TEXT EXCERPT:
--*--

Voltage Biased Transistor

Hello all,
I am a Beginner to this field, these days i am studying voltage biased common emitter Transistor configuration. The book is showing a pic of this configuration and do not describes the name or number of the transistor. so if i want to build that circuit, how could i with the number missing for the transistor. and my multimeter offers hfe measuring ability. i put 2N3904 transistor and the meter showed 173 hfe of the transistor and the manual of my meter says that i shows shows hfe at 10uA base current with Vce=2.8v. Now i am damn! confused about Beta. can i change value of Beta according to my requirements? i know Beta is dc current gain and hfe is Ac current gain. i know how to use it in solving for dc analysis. But still Confused about it. do i have to use the Beta or hfe given in datasheet? that is only 2 or 3 values for specified Ic. i am confused about it. please make me clear.
Thanks

ejector said:

Hello all,
can i change value of Beta according to my requirements?

Click to expand...

You can't change the beta of the transistor.

maybe this will help.

https://alltransistors.com/crsearch...150%B0C&ft=300MHz&cc=6&hfe=110/220&mnf=&caps=

When you bias the base of a transistor with a voltage divider, then since its hFE and base-emitter voltage are a little different for each transistor and vary when the temperature changes then a series emitter resistor is used so that the transistor can be biased properly.

The emitter resistor helps to automatically adjust the current in the transistor. If the collector to emitter current is too high because the transistor has a low base-emitter voltage requirement or is hot, or because it has a high hFE then the excessive current causes the emitter voltage to increase which reduces the base-emitter voltage which reduces the current. The opposite happens when the current is too low.

Hi,

You can change the beta of the transistor somewhat by changing the DC operating point, but usually you just design the stage to have a gain less than that which the beta can achieve in the design so that it will always work correctly.

Ok let suppose i need Ic=5mA so the datasheet does not supply hfe for this Ic then how to choose hfe?

ejector said:

Ok let suppose i need Ic=5mA so the datasheet does not supply hfe for this Ic then how to choose hfe?

Click to expand...

You don't choose hfe. It is what it is. You design the circuit so that it will work for the minimum value of hfe. If you look at typical bias circuits for a BJT, they use negative feedback (usually an emitter resistor) to stabilize the circuit gain and minimize the effect of beta variations on circuit operation.

--*--

GOAL:
Continue the forum thread about biasing a common emitter transistor, picking up right after its last reply.

GIVEN INFORMATION:
--*--

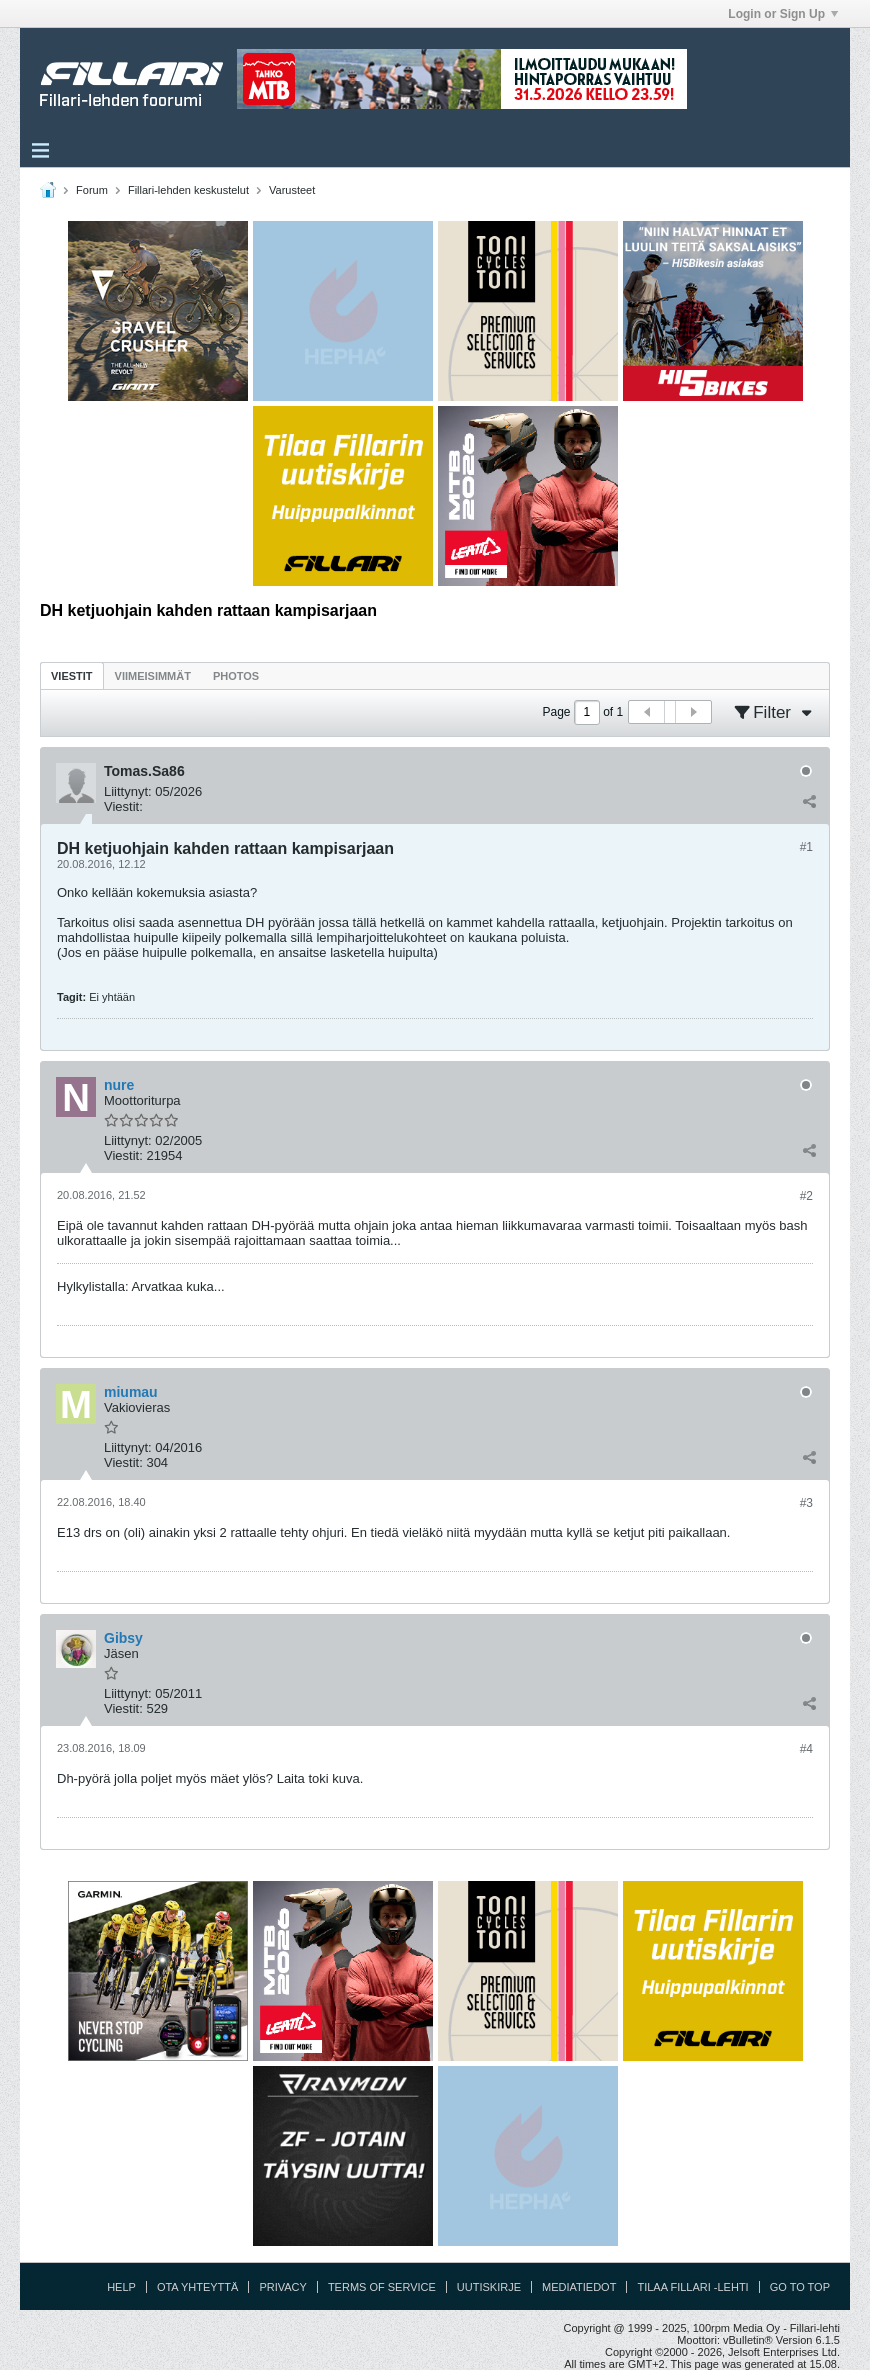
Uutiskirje (489, 2287)
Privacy (282, 2287)
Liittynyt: (128, 791)
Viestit (72, 676)
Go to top (800, 2287)
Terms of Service (382, 2287)
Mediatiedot (579, 2287)
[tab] (72, 675)
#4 (806, 1749)
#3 (806, 1503)
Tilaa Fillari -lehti (692, 2287)
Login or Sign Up (783, 14)
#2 (806, 1196)
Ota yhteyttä (198, 2287)
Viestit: (123, 806)
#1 (806, 847)
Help (121, 2287)
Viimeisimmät (153, 676)
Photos (236, 676)
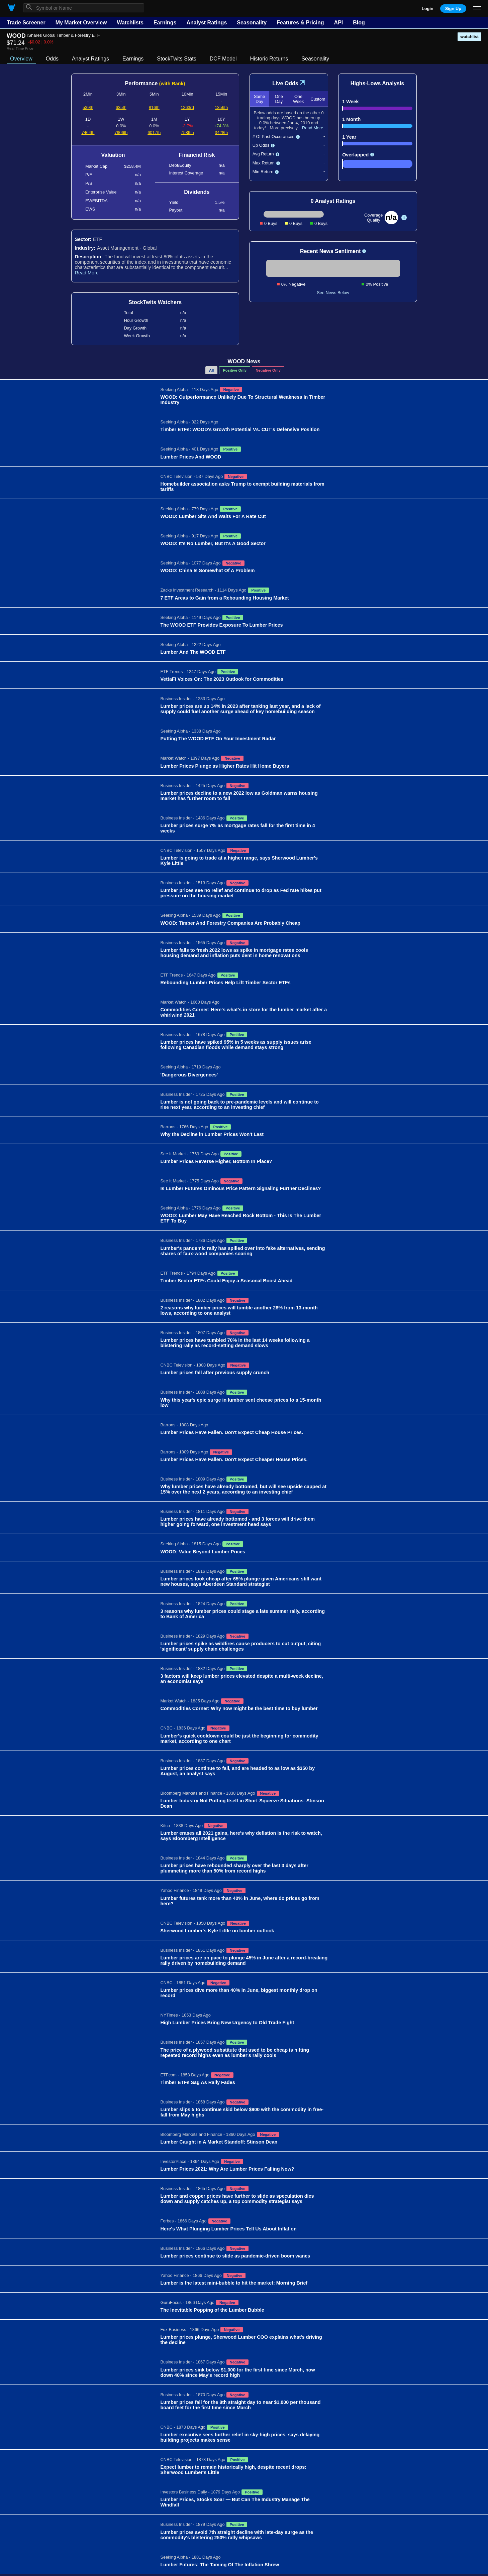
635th (121, 107)
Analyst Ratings (206, 22)
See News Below (333, 292)
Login (427, 8)
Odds (52, 58)
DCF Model (223, 58)
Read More (87, 272)
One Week (298, 99)
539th (88, 107)
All (211, 370)
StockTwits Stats (176, 58)
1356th (221, 107)
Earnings (165, 22)
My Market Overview (81, 22)
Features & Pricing (300, 22)
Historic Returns (269, 58)
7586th (187, 132)
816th (154, 107)
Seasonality (252, 22)
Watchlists (130, 22)
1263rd (187, 107)
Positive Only (235, 370)
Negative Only (268, 370)
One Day (279, 99)
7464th (87, 132)
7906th (120, 132)
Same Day (259, 99)
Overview (21, 58)
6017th (154, 132)
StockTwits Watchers (155, 302)
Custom (317, 99)
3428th (221, 132)
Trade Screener (26, 22)
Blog (359, 22)
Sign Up (453, 8)
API (338, 22)
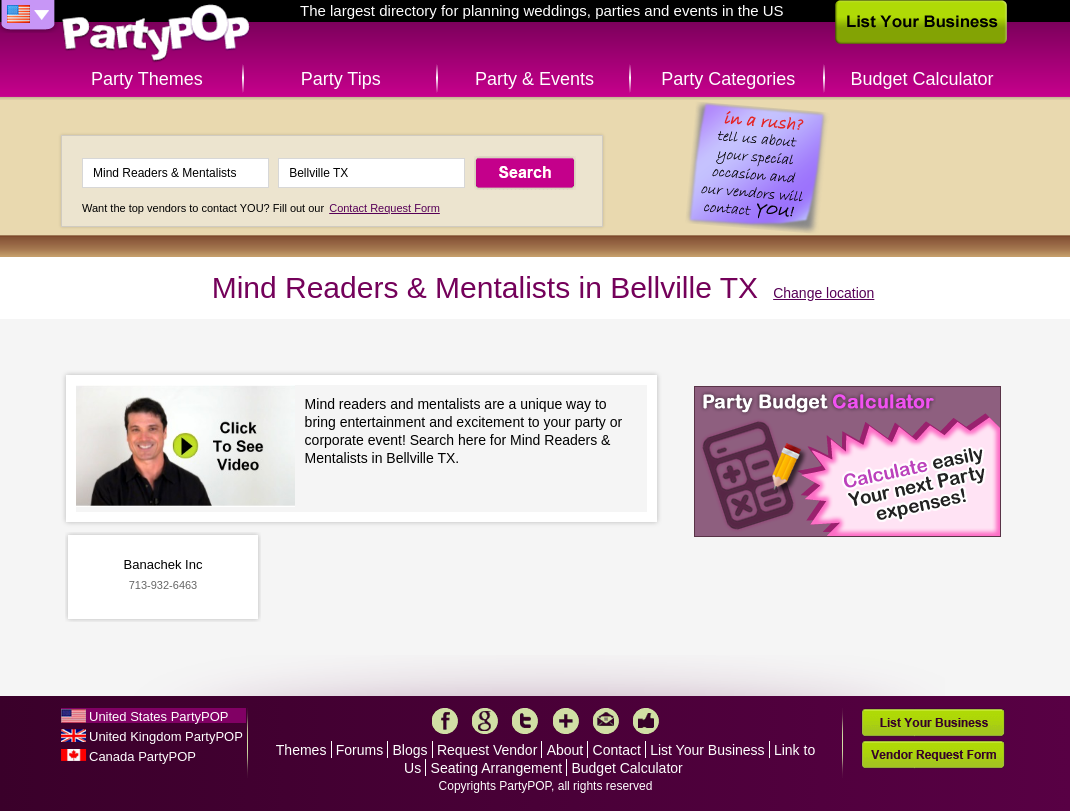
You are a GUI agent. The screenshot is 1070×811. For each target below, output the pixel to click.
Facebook (445, 721)
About (565, 750)
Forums (359, 750)
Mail (606, 721)
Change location (823, 293)
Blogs (410, 750)
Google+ (485, 721)
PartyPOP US (156, 33)
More (566, 721)
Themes (301, 750)
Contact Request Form (384, 208)
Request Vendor (487, 750)
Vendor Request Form (933, 754)
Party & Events (534, 79)
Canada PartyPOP (142, 756)
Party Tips (341, 79)
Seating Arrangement (497, 768)
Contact (617, 750)
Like (646, 721)
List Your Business (707, 750)
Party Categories (728, 79)
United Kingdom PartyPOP (166, 736)
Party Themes (147, 79)
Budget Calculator (922, 79)
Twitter (525, 721)
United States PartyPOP (158, 716)
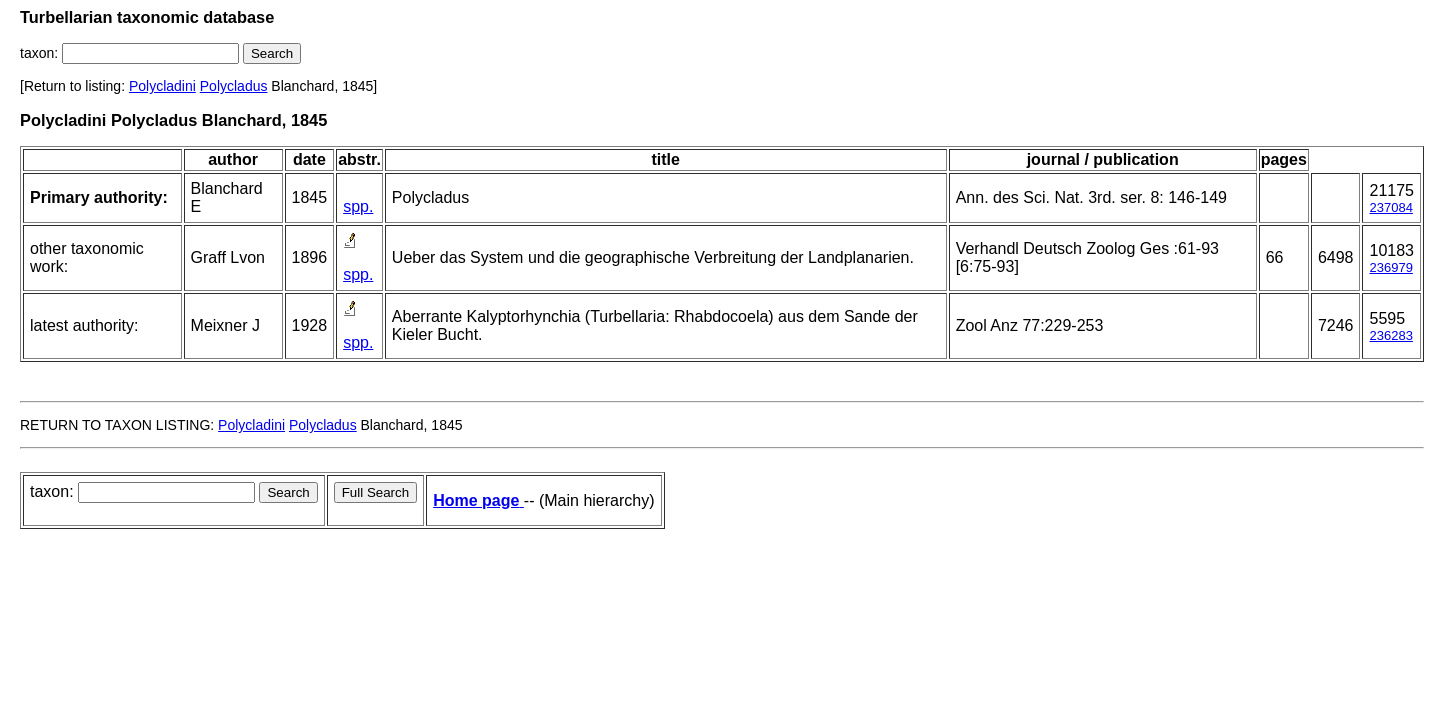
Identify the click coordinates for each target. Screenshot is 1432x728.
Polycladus (234, 86)
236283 (1390, 335)
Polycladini (162, 86)
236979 (1390, 267)
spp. (358, 206)
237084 (1390, 207)
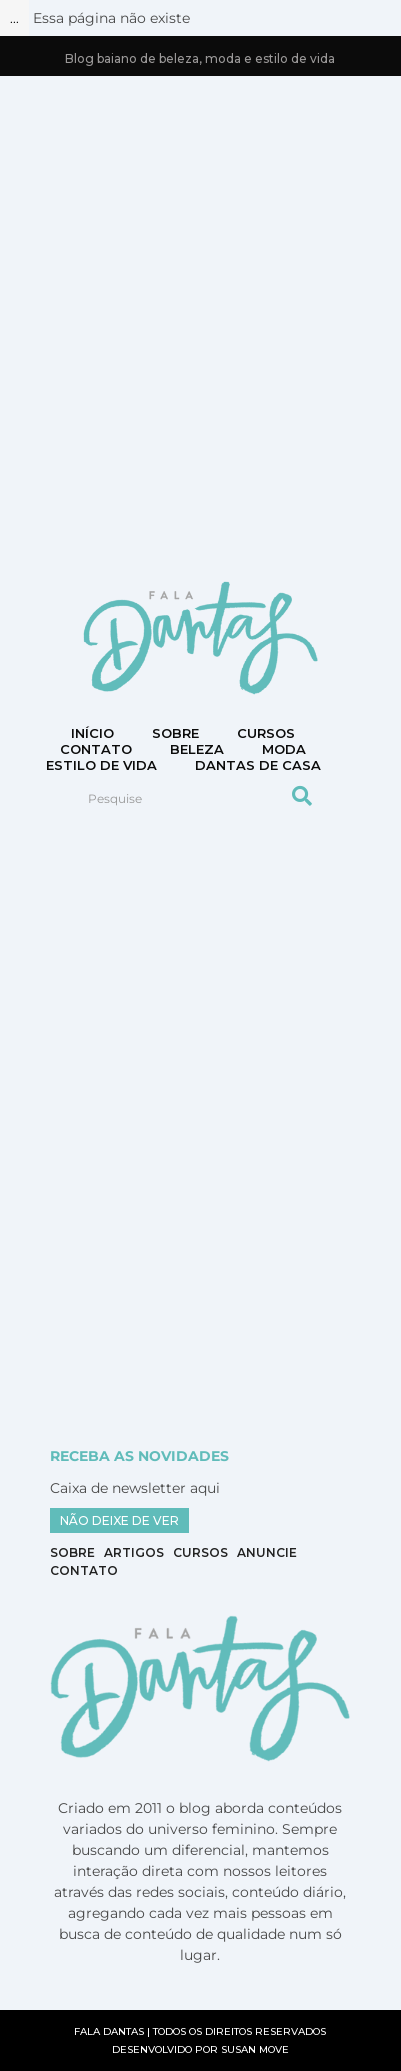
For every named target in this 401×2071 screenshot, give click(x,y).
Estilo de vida (101, 765)
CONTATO (96, 749)
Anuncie (267, 1552)
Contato (84, 1570)
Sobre (175, 733)
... (14, 18)
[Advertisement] (200, 326)
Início (92, 733)
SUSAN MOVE (255, 2049)
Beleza (197, 749)
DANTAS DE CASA (258, 765)
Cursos (266, 733)
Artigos (134, 1552)
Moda (284, 749)
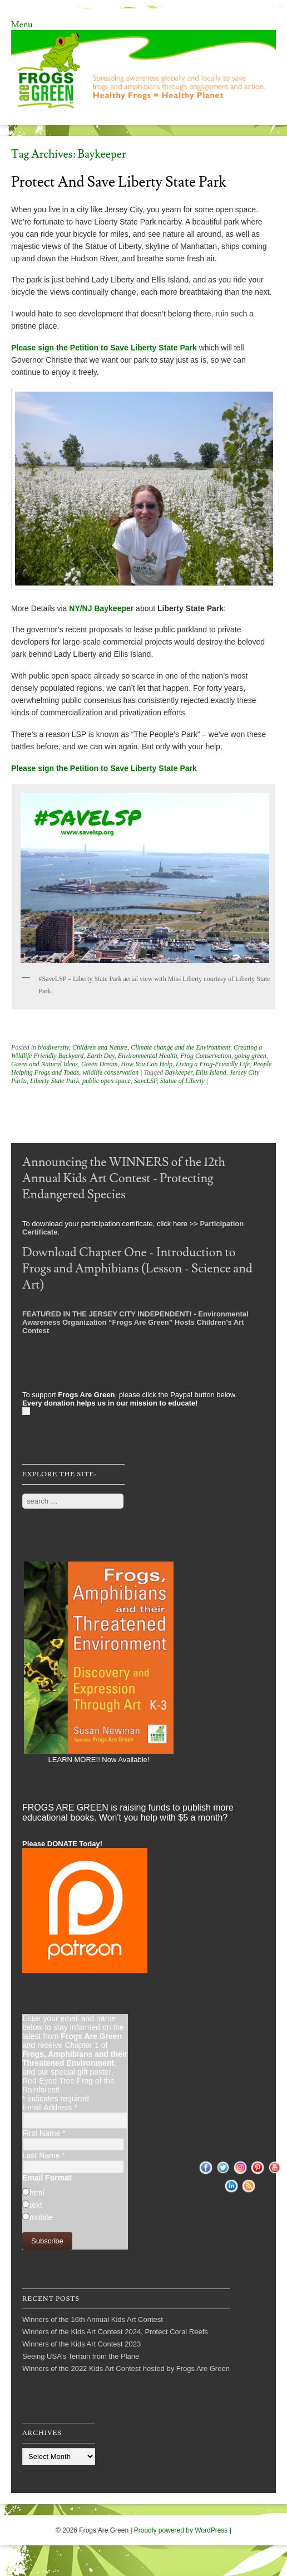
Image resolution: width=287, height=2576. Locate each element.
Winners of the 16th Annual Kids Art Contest (92, 2319)
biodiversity (53, 1047)
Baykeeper (178, 1072)
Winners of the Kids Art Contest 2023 (81, 2344)
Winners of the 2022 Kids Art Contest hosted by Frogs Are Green (126, 2368)
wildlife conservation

--*--

ANSWER FOR THIS EXERCISE:
Firstly, the gain of a transistor changes considerably according to the collector-emitter current.
Secondly the gain changes according to the type of circuit (the "class").
It also changes slightly due to temperature.
A transistor with a gain of 220 to 450 will have a gain of about 75 in a "self-biased" stage.
That's why you have to build the circuit and measure the results.

colin55 said:

That's why you have to build the circuit and measure the results.

Click to expand...

No.
You don't need to build and measure if you design properly for "worst case" which is the lowest spec'd current gain. Then any transistor with any amount of current gain will work in your circuit.

Ejector,
In the circuit I posted in Reply #4 there is a voltage divider to bias the base of the transistor. The current in the voltage divider is designed to have about 10 times as much current as the base current of a "typical" transistor. Then the base voltage does not change much if the transistor has a low current gain or a high current gain.
There is an emitter resistor so that the base voltage set by the voltage divider determines the collector and emitter current, not the current gain of the transistor.

Maybe you are trying to bias the transistor with a single resistor from the positive supply voltage that should NEVER be done:

I said "self-bias." I did not say to place a resistor from base to positive rail.

colin55 said:

I said "self-bias."
I did not say to place a resistor from base to positive rail.

Click to expand...

I know what you said.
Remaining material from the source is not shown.